I have read about three clinical trials for Anastrozole (each with over 3,000 participants followed for almost 60 months) and one clinical trial for Exemestane (just over 1,000 participants followed for a shorter time), and found that the types of side effects and percentage reported were striking similar. However, if we accept the idea that lower doses might cause fewer side effects, and consider that the clinical trials used roughly 14 times the dose of Exemestane than we might use for TRT purposes, and a whopping 28 times the dose of Arimidex , it's easy to deduce that considering the doses we use for TRT one is twice as likely to experience side effects using Exemestane.
What we really need is an independent study (not paid for by either drug manufacturer) comparing Anastrozole and Exemestane head to head.
We have just that in a double-blind phase III study with 7,576 participants followed for five years that found that although Exemestane was just as effective as Anastrozole, Exemestane was associated with more cases of acne than with Anastrozole, and with more cases of elevated levels of liver enzymes and bilirubin.
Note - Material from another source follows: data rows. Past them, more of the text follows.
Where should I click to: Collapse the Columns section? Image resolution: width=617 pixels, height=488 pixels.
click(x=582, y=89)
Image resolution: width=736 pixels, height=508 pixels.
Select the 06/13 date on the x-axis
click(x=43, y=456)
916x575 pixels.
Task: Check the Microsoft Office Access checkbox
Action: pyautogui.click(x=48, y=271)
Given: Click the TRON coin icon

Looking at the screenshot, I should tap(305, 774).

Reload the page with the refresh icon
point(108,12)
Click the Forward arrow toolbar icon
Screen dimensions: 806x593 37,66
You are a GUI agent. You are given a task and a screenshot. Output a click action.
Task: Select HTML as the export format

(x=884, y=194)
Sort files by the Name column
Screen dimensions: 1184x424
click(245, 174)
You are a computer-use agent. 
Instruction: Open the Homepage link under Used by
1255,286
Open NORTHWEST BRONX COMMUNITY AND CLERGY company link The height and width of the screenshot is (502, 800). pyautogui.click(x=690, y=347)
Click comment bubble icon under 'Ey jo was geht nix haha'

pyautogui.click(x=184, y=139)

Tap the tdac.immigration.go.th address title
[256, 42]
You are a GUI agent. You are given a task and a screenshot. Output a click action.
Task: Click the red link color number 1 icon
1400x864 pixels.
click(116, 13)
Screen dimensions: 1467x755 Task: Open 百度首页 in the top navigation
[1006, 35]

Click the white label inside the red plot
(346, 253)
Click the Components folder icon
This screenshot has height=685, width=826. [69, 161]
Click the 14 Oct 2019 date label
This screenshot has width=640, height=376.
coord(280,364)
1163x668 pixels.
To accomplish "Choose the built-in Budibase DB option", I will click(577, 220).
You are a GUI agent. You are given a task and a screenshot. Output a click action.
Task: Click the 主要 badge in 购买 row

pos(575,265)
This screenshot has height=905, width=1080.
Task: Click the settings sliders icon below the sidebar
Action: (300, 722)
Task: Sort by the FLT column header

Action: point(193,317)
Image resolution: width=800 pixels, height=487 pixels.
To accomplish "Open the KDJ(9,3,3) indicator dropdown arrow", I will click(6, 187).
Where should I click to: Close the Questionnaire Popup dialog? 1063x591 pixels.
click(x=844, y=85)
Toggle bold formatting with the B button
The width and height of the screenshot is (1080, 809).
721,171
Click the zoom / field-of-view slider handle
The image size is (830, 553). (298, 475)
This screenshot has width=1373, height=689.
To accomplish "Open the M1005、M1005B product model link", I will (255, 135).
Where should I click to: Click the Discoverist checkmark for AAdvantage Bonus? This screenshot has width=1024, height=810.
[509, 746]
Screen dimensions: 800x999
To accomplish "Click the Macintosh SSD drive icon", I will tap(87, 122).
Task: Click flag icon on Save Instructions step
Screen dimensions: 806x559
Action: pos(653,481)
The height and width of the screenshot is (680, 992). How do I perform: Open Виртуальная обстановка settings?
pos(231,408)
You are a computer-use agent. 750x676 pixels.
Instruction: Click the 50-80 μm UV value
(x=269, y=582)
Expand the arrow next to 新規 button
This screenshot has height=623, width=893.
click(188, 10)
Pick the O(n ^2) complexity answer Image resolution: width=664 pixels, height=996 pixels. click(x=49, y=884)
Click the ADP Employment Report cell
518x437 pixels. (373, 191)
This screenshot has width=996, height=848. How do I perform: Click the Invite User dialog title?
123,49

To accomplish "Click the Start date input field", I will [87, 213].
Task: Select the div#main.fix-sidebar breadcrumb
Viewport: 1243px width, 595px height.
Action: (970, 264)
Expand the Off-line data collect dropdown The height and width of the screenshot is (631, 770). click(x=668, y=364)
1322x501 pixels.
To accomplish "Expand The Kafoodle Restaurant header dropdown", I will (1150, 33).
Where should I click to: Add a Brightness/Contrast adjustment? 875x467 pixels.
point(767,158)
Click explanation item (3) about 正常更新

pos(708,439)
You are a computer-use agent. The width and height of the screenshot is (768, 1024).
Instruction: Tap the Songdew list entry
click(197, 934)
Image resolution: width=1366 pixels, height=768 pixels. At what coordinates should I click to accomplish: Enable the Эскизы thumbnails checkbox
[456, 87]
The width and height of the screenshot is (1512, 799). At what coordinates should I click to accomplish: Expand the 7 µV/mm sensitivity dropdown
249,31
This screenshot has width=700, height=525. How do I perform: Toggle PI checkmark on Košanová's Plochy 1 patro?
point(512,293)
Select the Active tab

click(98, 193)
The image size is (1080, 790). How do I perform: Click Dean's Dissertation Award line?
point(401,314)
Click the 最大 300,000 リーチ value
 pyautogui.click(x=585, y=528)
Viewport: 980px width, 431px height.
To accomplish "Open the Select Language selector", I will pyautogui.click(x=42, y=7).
It's important to note that like the clinical trials mentioned above, doses used in this study was also 14 times the Exemestane one might take for TRT purposes, and 28 times the Anastrozole.
To illustrate my comment above about the list of side effects being strikingly similar: In the double-blind study with 7,576 participants, there were 3,761 side effects attributed to the use of Exemestane, and 3,759 side effects attributed to Anastrozole. Strikingly similar indeed. Then again, if we assume that sids effects would be less with lower doses, and consider the doses used in this study was 14 times the Exemestane one might take for TRT purposes, and 28 times the Anastrozole, it is quite easy to see that there would be considerably less side effects with Anastrozole.
Not all drugs work for all people, so it's good to have a choice. If Anastrozole doesn't work, or one is suffering from side effects, try something else. There are choices out there.